No he dado mención a mi abuelo José Vicente Ortuño. No lo tuve cerca mucho tiempo, de niño. Recuerdo visitarlo con mi padre una vez, en un pequeño departamento, nos recibió en una sala, al lado de la entrada y tenía un pequeño piano electrónico de color blanco. Mi padre entonces me tomó una foto tocándolo y cantando.
Recuerdo su barba y bigote abundantes, su pelo negro, peinado con raya a la izquierda, y lo contrastaba con mi otro abuelo, José también, a quien nunca vi con bigote, apenas a veces con algunas raíces de barba blanca sin afeitar, pelo blanco sobre la cabeza, peinado hacia atrás y con la frente completamente despejada. A ambos les llamaba como abuelo Pepe. De ambos recuerdo cómo reían mucho conmigo.
A mi abuelo Pepe Rosales lo tuve cerca bastante tiempo. Gran parte de mi infancia, casi todas las vacaciones de colegio, pasé en su hacienda de clima húmedo y cálido, en contraste con la sierra un poco seca donde crecí. De él guardo muchas memorias de un hombre enorme. Sobre él ya he escrito y volveré a escribir, mas no en este momento.
Jorge Luis Borges decía, entre sus textos ciegos, sólo una cosa no hay, es el olvido. Hace algunos años, tal vez mis años más torpes, dejé de practicar el piano. Antes, en cambio, lo practicaba todos los días, con cierta obsesión. Hace poco me senté ante un piano, luego de renunciar a mis peores torpezas y recordé una melodía, su ritmo, los repasé mentalmente y toqué como si mis dedos no conocieran nunca el abandono a las teclas. Tengo pendiente escribir sobre mi abuelo Pepe Rosales, también quedo en adquirir un piano y volver a la música.
Hoy, día del padre, recordaba a mi abuelo Pepe Ortuño y pensaba: a mí me han hablado varias veces de mi abuelo, quienes lo conocieron, quienes lo leyeron, quienes han encontrado un punto de relación con él y consigo mismos, porque si no fuera así, no lo recordarían, y cuando me han conocido, lo han recordado a él. Aun así, han hecho una relación entre él y yo sólo por la sangre, no porque me hayan conocido, aunque el lugar o razones del encuentro sí han sido interesantes. He recogido yo más de sus memorias sobre mi abuelo compartidas a mí y muy poco han recogido de mí, o eso creo.

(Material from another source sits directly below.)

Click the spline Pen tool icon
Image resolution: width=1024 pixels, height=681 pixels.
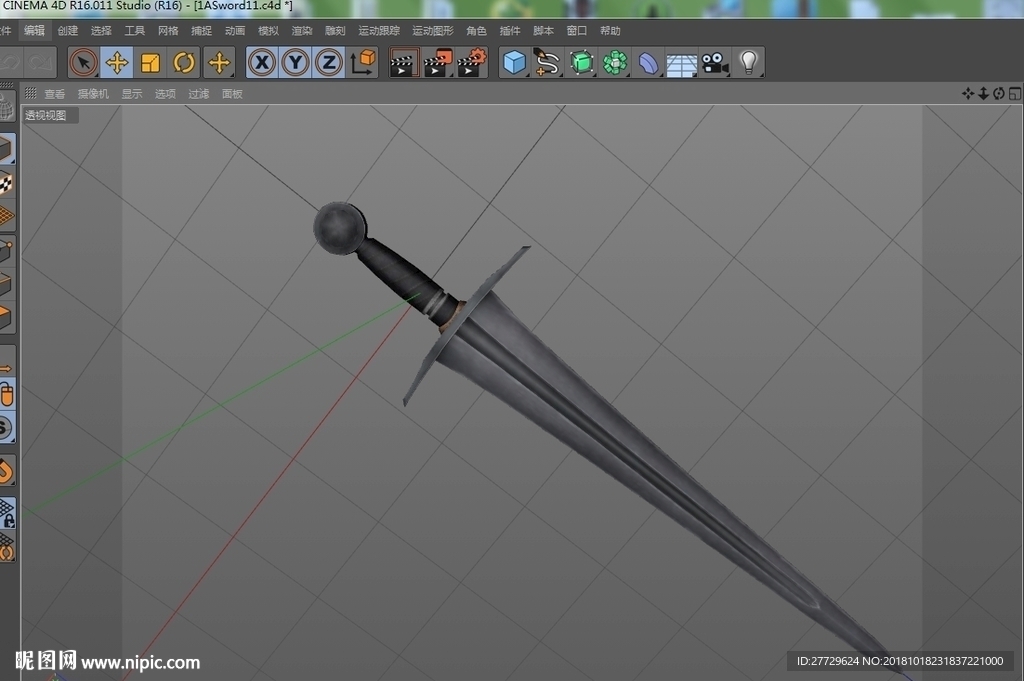click(x=547, y=63)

Quien sí nos conoció a los dos y como nadie en este mundo después de Dios, fue mi padre. Y de niño me dijo cómo fue mi abuelo, cómo soy yo igual a mi abuelo y cómo mi padre mismo es diferente a nosotros dos y me dio una advertencia. Hoy veo esa advertencia como una de cuentos de hadas, donde si se rompe una solitaria regla, como devorar un fruto prohibido o salir de una fiesta luego de las 12, el mundo entero puede caerse en pedazos.
Mi padre me dio una regla mágica sobre mi propia vida. Me dio también a conocer a mi abuelo como nunca sabría hacerlo ningún biógrafo, lector o amigo suyo, pues, al conocerle a él, me estaba conociendo a mí mismo. Señor, conózcate a ti, y conózcame a mí, decía San Agustín.
He recabado también cómo hoy he conocido de nuevo a mi padre, en esta memoria, el día de hoy. Él observó a su padre, mi abuelo, guardó varias cosas en su corazón y luego me las pasó a mí. También yo de niño lo observé a él con atención y hoy digo de él: después de Cristo, es el mejor hombre que conozco.
El que me ve a mí ve al Padre (Juan 14, 9), dijo Jesús y lo recuerdo ahora. Creí no conocer al hombre de mi abuelo Pepe Ortuño y estuve equivocado. Mi abuelo crio a mi padre, le dio el ejemplo, le permitió observarlo e imitarlo en sus actos e ideas y en el hombre de mi padre veo al hombre de mi abuelo. Lo he conocido toda mi vida.